The San Joaquin River Below Piute Creek
The second longest river in California was recently named the most endangered river in America by American Rivers. American Rivers is a conservation group based in Washington D.C. to find out more about this group click here: https://www.americanrivers.org/.
The concerns of the group were expressed by John Cain and reported by Mark Grossi in the Fresno Bee. The on line article from April 8th is here: http://www.fresnobee.com/2014/04/08/3867129/san-joaquin-tops-list-of-endangered.html.
Here are the strategic goals of the organization:
Strategic Goal #1: American Rivers will improve the health of rivers across the nation by protecting and restoring flows, connectivity, water quality, and habitats in priority rivers and basins.
Strategic Goal #2: American Rivers will be recognized as the leading advocate for river conservation in national policy discussions and debates.
Strategic Goal #3: American Rivers will be a financially sound and sustainable organization with a growing base of unrestricted financial support and dedicated support for priority programs.
Taken at face value, these seem like rather worthwhile goals but the claim that the San Joaquin River is endangered depends on how one defines endangered. For one thing, the 60 miles below Friant Dam is what is in question. The 300 miles above Friant is not in question. This 60-mile section has periodically dried up since the construction of the dam in the 1940s. The litigated “compromise” [courtesy of another ‘watchdog’ group The Natural Resources Defense Council] of release for Salmon and river restoration was never realistic for dry years. With the additional demands of a growing population in the Central Valley, the situation will continue to deteriorate. It is especially frustrating since there is no environmental group advocating for additional storage in wet years.

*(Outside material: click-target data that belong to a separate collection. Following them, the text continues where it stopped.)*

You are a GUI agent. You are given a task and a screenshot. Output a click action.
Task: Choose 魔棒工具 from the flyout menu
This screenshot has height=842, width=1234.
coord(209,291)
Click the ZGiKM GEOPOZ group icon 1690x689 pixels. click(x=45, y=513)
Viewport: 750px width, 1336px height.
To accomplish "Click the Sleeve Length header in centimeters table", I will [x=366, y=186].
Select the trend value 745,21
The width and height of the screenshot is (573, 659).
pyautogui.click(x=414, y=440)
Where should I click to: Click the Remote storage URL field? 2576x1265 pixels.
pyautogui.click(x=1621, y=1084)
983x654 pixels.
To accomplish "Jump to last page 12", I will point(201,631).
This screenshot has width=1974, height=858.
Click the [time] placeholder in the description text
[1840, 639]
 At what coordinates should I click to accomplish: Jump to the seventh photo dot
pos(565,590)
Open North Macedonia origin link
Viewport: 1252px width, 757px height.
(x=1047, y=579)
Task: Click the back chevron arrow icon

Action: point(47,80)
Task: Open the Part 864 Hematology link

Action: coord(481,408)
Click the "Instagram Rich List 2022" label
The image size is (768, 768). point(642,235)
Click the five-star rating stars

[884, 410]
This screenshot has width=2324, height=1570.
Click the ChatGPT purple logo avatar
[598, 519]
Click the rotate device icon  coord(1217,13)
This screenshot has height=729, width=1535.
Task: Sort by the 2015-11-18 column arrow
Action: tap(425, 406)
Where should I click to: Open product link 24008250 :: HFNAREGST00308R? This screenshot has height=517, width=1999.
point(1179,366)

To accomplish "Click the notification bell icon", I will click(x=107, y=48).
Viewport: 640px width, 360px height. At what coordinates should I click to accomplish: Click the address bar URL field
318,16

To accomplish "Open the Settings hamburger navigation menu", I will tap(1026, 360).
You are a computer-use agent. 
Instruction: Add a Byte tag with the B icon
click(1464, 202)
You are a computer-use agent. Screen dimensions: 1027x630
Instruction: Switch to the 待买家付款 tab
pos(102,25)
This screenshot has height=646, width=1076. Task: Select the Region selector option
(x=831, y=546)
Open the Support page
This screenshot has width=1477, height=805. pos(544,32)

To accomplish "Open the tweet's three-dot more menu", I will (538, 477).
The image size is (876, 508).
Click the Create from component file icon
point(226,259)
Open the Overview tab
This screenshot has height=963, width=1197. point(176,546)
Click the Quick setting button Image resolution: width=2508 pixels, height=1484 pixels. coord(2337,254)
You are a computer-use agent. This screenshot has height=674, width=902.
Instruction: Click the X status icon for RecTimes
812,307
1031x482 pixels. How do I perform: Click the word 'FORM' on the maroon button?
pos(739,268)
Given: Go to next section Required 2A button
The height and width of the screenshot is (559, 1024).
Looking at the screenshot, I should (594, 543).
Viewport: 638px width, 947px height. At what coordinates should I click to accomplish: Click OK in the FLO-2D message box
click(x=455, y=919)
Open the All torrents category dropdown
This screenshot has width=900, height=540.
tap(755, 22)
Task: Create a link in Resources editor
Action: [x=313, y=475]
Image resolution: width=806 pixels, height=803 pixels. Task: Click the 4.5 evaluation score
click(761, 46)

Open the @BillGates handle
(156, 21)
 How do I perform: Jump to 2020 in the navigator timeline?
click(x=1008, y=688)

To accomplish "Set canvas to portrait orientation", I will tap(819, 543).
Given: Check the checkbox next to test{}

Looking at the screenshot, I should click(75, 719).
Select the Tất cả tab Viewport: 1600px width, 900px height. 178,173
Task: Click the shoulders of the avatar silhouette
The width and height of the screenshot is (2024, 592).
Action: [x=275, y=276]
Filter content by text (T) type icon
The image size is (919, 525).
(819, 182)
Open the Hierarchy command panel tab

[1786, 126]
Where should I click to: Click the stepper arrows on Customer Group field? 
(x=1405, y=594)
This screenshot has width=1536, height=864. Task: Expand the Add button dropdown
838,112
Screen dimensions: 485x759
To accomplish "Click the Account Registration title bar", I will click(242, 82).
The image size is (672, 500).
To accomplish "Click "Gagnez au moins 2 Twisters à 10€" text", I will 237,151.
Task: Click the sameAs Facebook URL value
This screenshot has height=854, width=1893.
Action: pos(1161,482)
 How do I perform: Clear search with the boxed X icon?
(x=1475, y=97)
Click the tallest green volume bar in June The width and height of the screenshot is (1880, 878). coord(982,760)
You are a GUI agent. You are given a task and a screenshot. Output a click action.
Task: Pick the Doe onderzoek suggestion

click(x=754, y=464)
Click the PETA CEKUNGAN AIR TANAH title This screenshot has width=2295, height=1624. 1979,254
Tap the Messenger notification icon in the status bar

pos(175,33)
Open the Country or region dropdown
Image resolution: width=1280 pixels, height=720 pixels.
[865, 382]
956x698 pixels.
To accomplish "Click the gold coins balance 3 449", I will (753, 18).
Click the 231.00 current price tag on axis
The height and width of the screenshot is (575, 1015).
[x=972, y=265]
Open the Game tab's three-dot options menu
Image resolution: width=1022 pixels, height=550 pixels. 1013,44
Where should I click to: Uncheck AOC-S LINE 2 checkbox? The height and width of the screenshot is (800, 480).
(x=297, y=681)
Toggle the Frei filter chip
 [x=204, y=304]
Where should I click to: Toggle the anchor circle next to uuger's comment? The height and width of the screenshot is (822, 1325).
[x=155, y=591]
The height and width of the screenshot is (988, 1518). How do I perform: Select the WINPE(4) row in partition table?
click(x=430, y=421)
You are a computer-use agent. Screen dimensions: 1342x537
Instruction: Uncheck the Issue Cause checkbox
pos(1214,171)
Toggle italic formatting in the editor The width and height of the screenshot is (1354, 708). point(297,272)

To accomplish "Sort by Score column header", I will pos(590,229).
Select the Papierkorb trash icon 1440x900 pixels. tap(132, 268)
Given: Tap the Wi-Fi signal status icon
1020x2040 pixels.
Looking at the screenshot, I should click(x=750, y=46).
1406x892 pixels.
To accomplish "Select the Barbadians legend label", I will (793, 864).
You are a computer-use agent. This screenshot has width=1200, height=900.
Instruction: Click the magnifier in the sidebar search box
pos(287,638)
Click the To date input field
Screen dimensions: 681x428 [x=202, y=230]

In fact, the American Rivers organization funded with a large grant from the federal government is quite proud of the fact that they have contributed to the removal of 41 dams in 2013 alone. I would like to hear what the leadership, none of whom live along the San Joaquin would like to see happen to the Friant Dam. I suspect they would like to see it removed.
My concern with where this seems to be going is additional legal action to declare this 60 mile section of the San Joaquin to be restored as a “Wild River”. Then the removal of Friant Dam would simply be preceded by a court order. Additionally, this definitely would eliminate Temperance Flat as an additional potential water storage site.
For those who proudly call themselves “environmental activists”, I would urge you to consider the people your policies affect. The San Joaquin Valley is agricultural. We produce food that is consumed worldwide. Our people and our crops depend on water. Creating more storage IS conservation. I walk or run by the San Joaquin daily as a Fresno resident. I have camped and backpacked along most of the river. A river flowing free is a beautiful sight but so is a large reservoir. In wet years, watching the San Joaquin overflowing its banks on the way to the ocean is a sad sight because I know we could be storing more water during these wet years. This overflow is wasted water.
In short, the San Joaquin River is not endangered. The compromise caused by litigation, created unrealistic expectations during dry years. The policies that forced the compromise should be revisited. If restorationists want more water, then help us build more storage. Being pro environment does not mean being anti people.